--- EXERCISE AIM ---
Reproduce exactly the line containing "The width and" and each line after it until the listing ends, leaving pictures out.

--- INPUT ---
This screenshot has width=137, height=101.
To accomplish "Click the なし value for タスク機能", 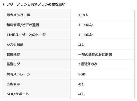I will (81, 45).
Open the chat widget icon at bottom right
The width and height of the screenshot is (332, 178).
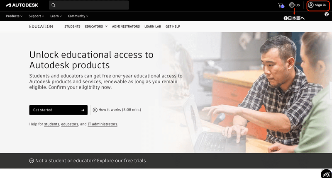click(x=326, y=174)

--- TASK ANSWER ---
The width and height of the screenshot is (332, 178).
click(x=326, y=174)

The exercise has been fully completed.